Anche in questo caso il cicloturismo è il vero protagonista: nessuna classifica, nessuna competizione esasperata, ma solo il piacere di pedalare insieme, mettendosi alla prova e vivendo un’esperienza unica tra natura e sport.
Sport, turismo e solidarietà
Uno degli aspetti più interessanti delle iniziative promosse da Ciclovarese è l’attenzione al sociale. Molti eventi, infatti, affiancano alla finalità turistica anche scopi benefici, sostenendo associazioni e progetti solidali del territorio.
Questo valore aggiunto rende il cicloturismo non soltanto un’occasione di svago, ma anche uno strumento concreto di solidarietà e partecipazione. Ogni pedalata diventa così un modo per fare del bene, oltre che per prendersi cura della propria salute.
Il Varesotto, territorio ideale per il turismo in bicicletta
Durante gli incontri alla BIT è emerso con forza quanto la provincia di Varese sia naturalmente vocata al turismo su due ruote. Laghi, montagne, piste ciclabili e strade secondarie poco trafficate creano un contesto ideale per chi ama viaggiare in bicicletta.
Il cicloturismo permette di valorizzare questi elementi in modo sostenibile, attirando visitatori interessati a un’esperienza autentica e lenta. Sempre più turisti scelgono destinazioni dove sia possibile muoversi in modo green, e il Varesotto ha tutte le carte in regola per diventare un punto di riferimento a livello nazionale e internazionale.
Le dichiarazioni di Ciclovarese alla BIT
Al termine della giornata milanese, i dirigenti dell’associazione hanno espresso grande soddisfazione per l’interesse raccolto:
“È stata una giornata ricca di incontri, anche con altri organizzatori che interpretano il ciclismo con i nostri stessi obiettivi. Il connubio sport e turismo è divenuto inscindibile e noi cerchiamo di dare il nostro contributo per far conoscere agli amanti del cicloturismo le bellezze del paesaggio del Varesotto”.
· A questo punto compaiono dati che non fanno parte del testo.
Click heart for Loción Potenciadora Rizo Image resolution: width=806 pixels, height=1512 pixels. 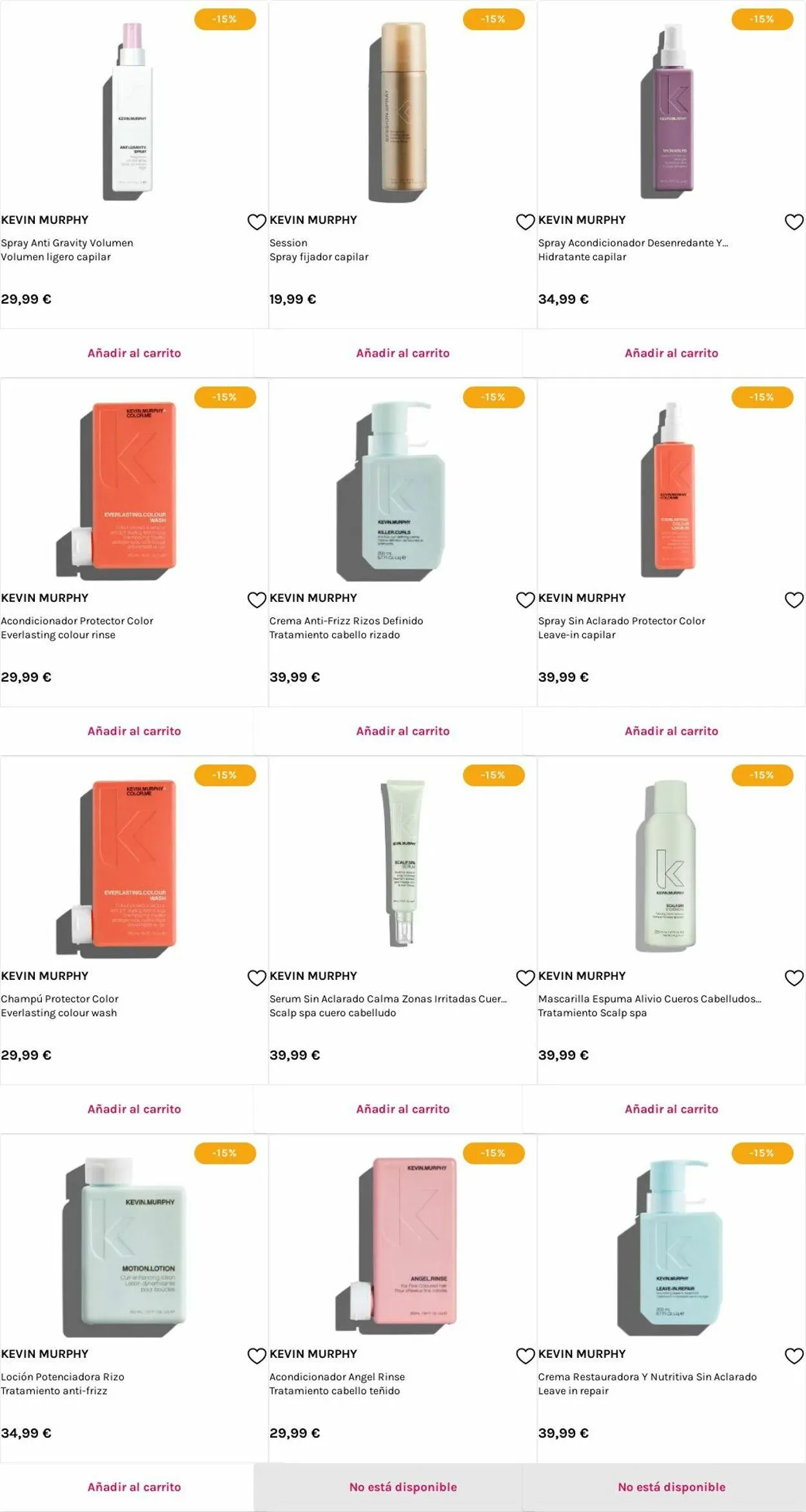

Parole che confermano come la bicicletta sia ormai uno strumento strategico per la promozione territoriale e per la creazione di nuove opportunità economiche e culturali.
Il ruolo delle istituzioni e degli operatori turistici
La presenza di Ciclovarese alla BIT ha permesso anche di dialogare con amministrazioni locali, consorzi turistici e strutture ricettive. Perché il cicloturismo possa crescere è fondamentale creare una rete tra associazioni, enti pubblici e operatori privati.
Servono infrastrutture adeguate, servizi per i ciclisti, segnaletica, accoglienza specializzata e una comunicazione efficace. Eventi come quelli presentati a Milano rappresentano un tassello importante di questa strategia complessiva.
Uno sguardo al futuro del cicloturismo varesino
Il 2026 si annuncia dunque come un anno particolarmente ricco per tutti gli appassionati delle due ruote. Grazie all’impegno di Ciclovarese e dei suoi partner, il territorio potrà contare su un calendario di alto livello, capace di attrarre partecipanti da diverse regioni.
Il cicloturismo non è una moda passeggera, ma una tendenza destinata a consolidarsi nel tempo. Sempre più persone scelgono la bicicletta per viaggiare, scoprire nuovi luoghi e vivere esperienze autentiche. Il Varesotto, con la sua varietà di paesaggi e la sua tradizione ciclistica, è pronto a raccogliere questa sfida.
Conclusioni
La partecipazione alla BIT di Milano ha confermato quanto il turismo legato alla bicicletta sia un settore strategico e in continua espansione. Le iniziative presentate da Ciclovarese rappresentano un esempio concreto di come sport, ambiente e promozione territoriale possano viaggiare nella stessa direzione.
Grazie a eventi diffusi, percorsi adatti a tutti e a una forte attenzione ai valori sociali, il cicloturismo si prepara a essere uno dei motori principali dello sviluppo turistico del Varesotto. Un invito aperto a tutti: salire in sella e scoprire, pedalata dopo pedalata, le meraviglie di questa terra.